Comment fonctionne la Complémentaire santé solidaire pour les moins de 25 ans ?

Si vos ressources sont modestes et que vous n'êtes plus rattaché au foyer fiscal de vos parents, vous pouvez demander la Complémentaire santé solidaire (C2S) auprès de votre caisse d'assurance maladie. Selon vos revenus, elle est gratuite ou limitée à 8 € par mois maximum, et prend en charge l'intégralité du ticket modérateur sans dépassement d'honoraires.

Comment se faire rembourser une séance chez un psychologue avec Mon soutien psy ?

Vous prenez rendez-vous directement avec un psychologue partenaire de l'Assurance Maladie, sans passer par votre médecin traitant. La séance coûte 50 €, dans la limite de 12 séances par année civile : l'Assurance Maladie rembourse 30 € et votre mutuelle les 20 € restants. Vous réglez la séance puis êtes remboursé, sauf si vous relevez du tiers payant. En dehors du dispositif, le remboursement dépend des garanties de votre contrat.

Que devient ma mutuelle d'entreprise à la fin de mon CDD ?

Si la fin de votre contrat ouvre droit au chômage, vous la gardez gratuitement pendant une durée égale à celle de votre dernier contrat de travail, dans la limite de douze mois. C'est votre employeur qui déclenche cette portabilité. Elle s'arrête si vous reprenez un emploi avec une nouvelle mutuelle obligatoire.

Un jeune sans emploi peut-il avoir une mutuelle ?

Oui. Trois voies : la portabilité si vous sortez d'un contrat de travail, la Complémentaire santé solidaire si vos ressources sont modestes, ou un contrat individuel à cotisation basse. Aucune de ces solutions ne dépend de votre état de santé.

La contraception est-elle remboursée avant 26 ans ?

Pour les femmes de moins de 26 ans, la consultation, le suivi et les contraceptifs remboursables sont pris en charge à 100 % par l'Assurance Maladie, sans avance de frais, depuis le 1er janvier 2022. La consultation de santé sexuelle est gratuite pour les femmes comme pour les hommes de moins de 26 ans. Votre mutuelle n'intervient donc pas sur ces postes.

Suis-je couvert dès la signature du contrat ?
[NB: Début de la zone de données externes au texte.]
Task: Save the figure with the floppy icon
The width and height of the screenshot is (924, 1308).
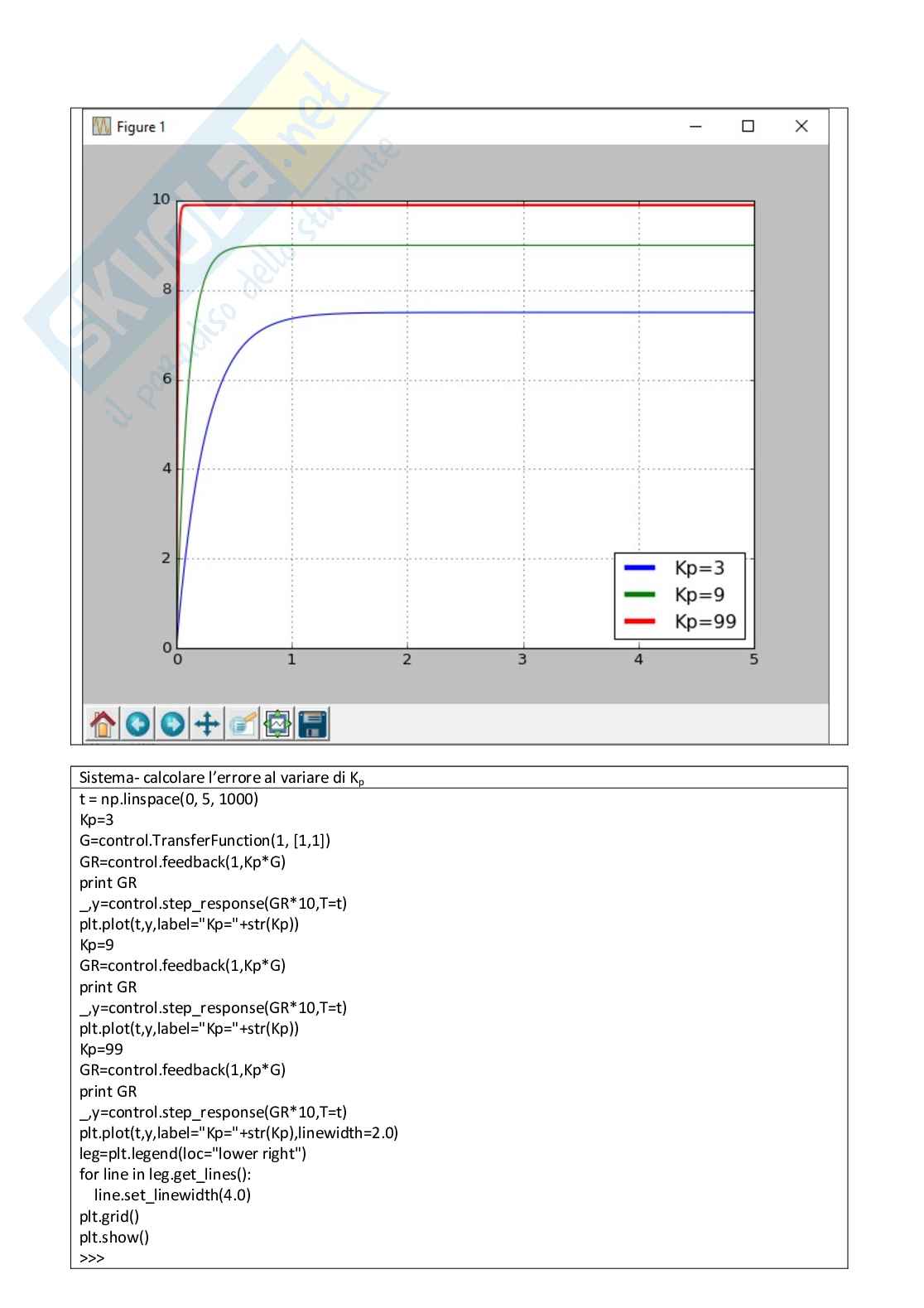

La plupart des formules s'appliquent dès le premier jour. Certaines prévoient un délai de carence de trois mois pendant lequel seul le ticket modérateur est remboursé, sans le complément prévu par la formule. Ce délai ne s'applique jamais en cas d'accident. Vérifiez ce point avant de signer, surtout si des soins dentaires ou optiques sont prévus à court terme.